START Records supplied

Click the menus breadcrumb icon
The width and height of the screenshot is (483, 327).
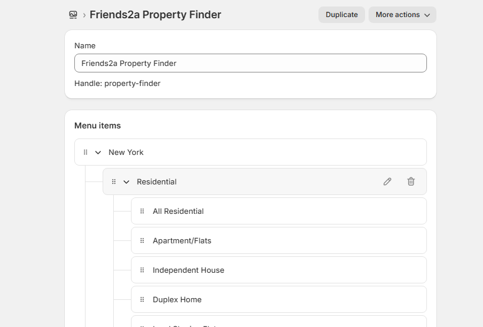point(73,15)

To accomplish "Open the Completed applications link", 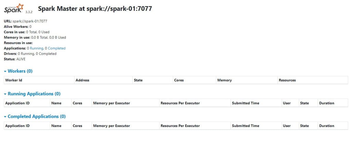I will point(57,48).
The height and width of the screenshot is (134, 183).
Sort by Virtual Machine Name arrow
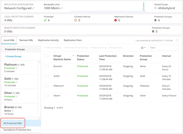(73, 56)
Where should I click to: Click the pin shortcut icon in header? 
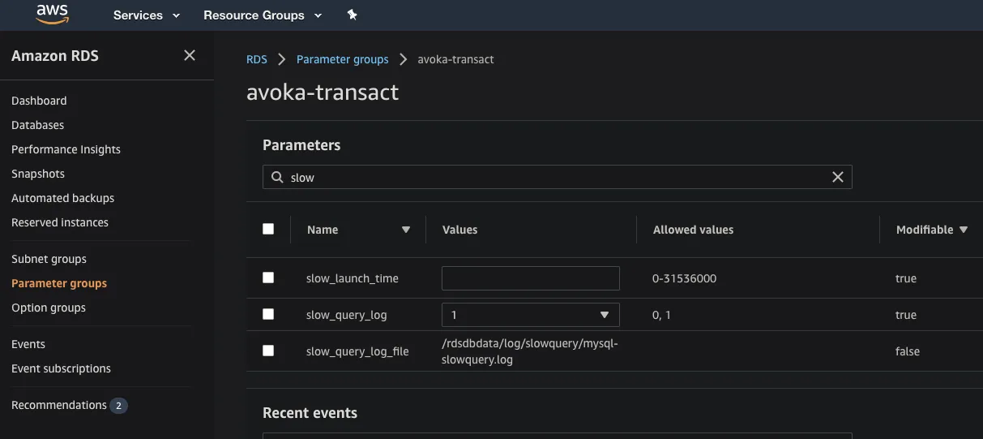pyautogui.click(x=352, y=15)
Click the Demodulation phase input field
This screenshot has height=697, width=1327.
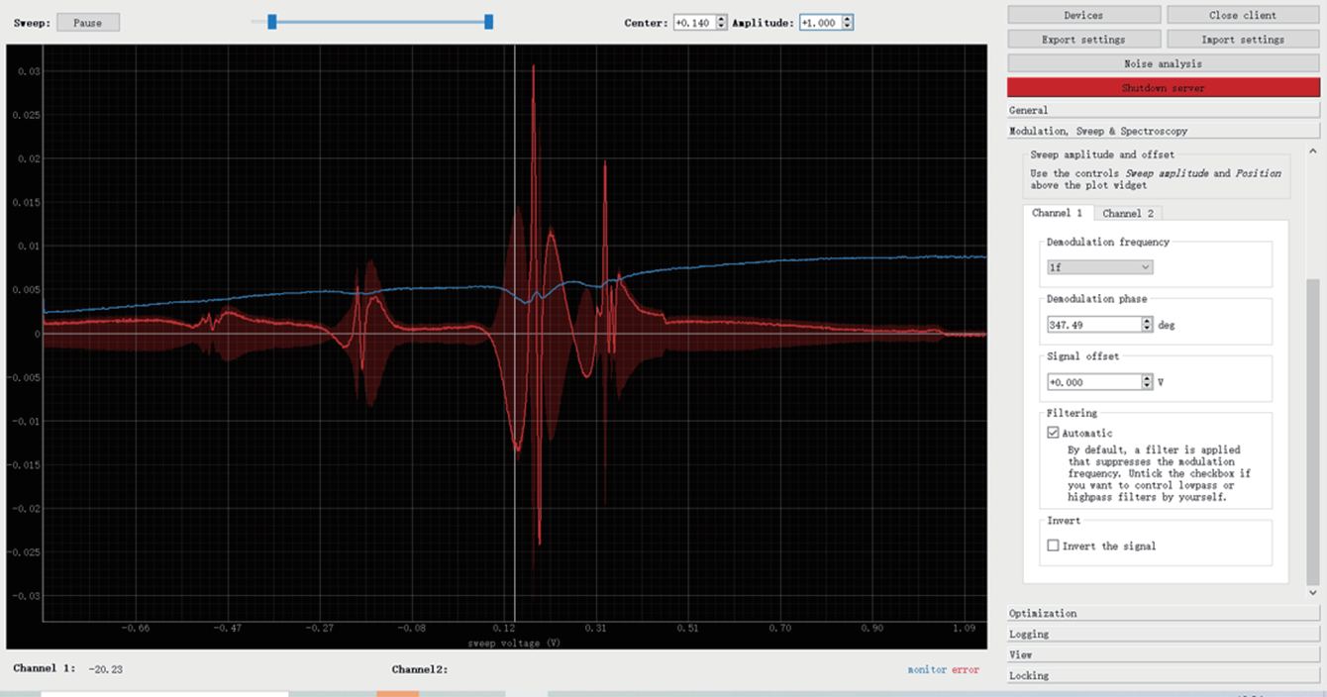point(1092,325)
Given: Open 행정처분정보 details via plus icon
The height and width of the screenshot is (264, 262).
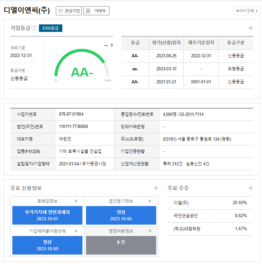Looking at the screenshot, I should [150, 231].
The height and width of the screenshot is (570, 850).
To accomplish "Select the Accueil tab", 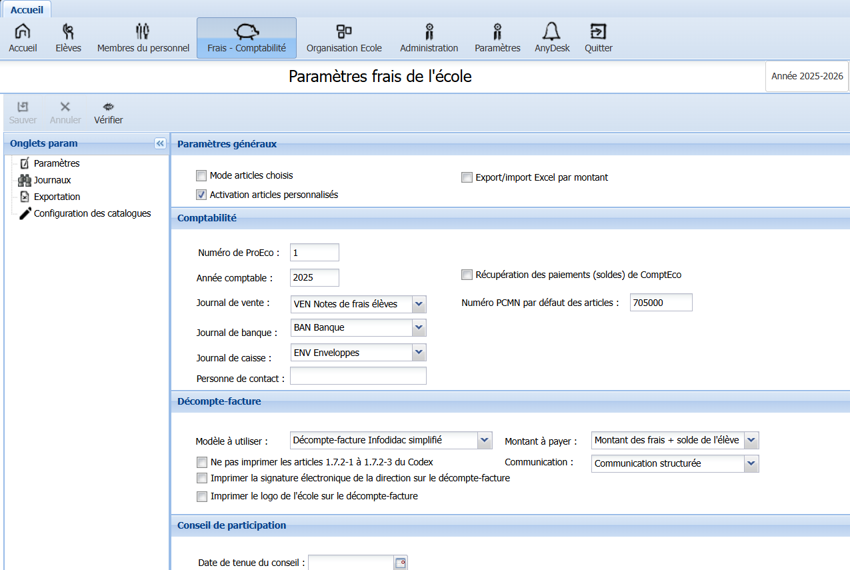I will click(x=27, y=9).
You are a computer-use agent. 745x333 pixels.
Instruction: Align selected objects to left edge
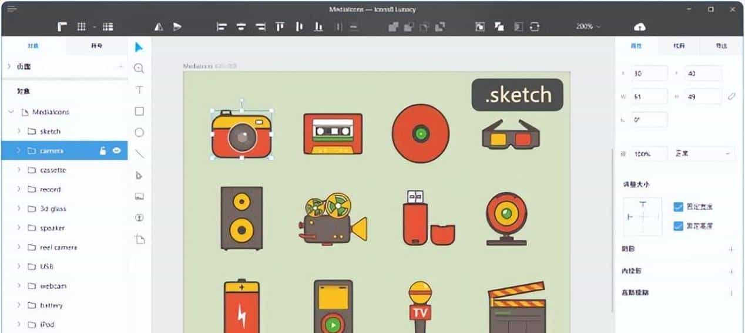coord(222,27)
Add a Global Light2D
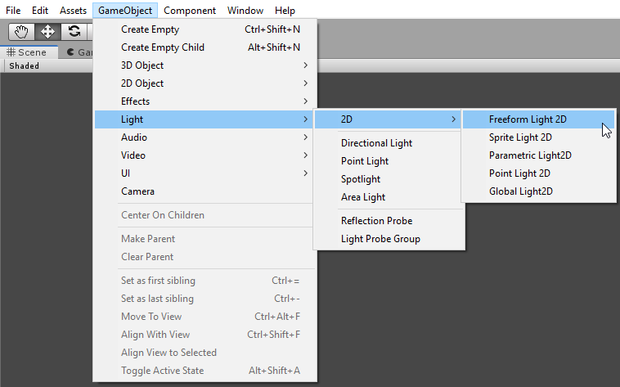 pyautogui.click(x=521, y=191)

END Records supplied

Your instructions: Above are the records; please give again, exactly and in full, only the lines that run from the line with "Where should I" through the line with "The height and width of the screenshot is (570, 850).", with no pictures.

Response below:
Where should I click to: Click the pin shortcut icon in header? 
pyautogui.click(x=352, y=15)
Click the Demodulation phase input field
This screenshot has height=697, width=1327.
point(1092,325)
Given: Open 행정처분정보 details via plus icon
The height and width of the screenshot is (264, 262).
Looking at the screenshot, I should [150, 231].
The height and width of the screenshot is (570, 850).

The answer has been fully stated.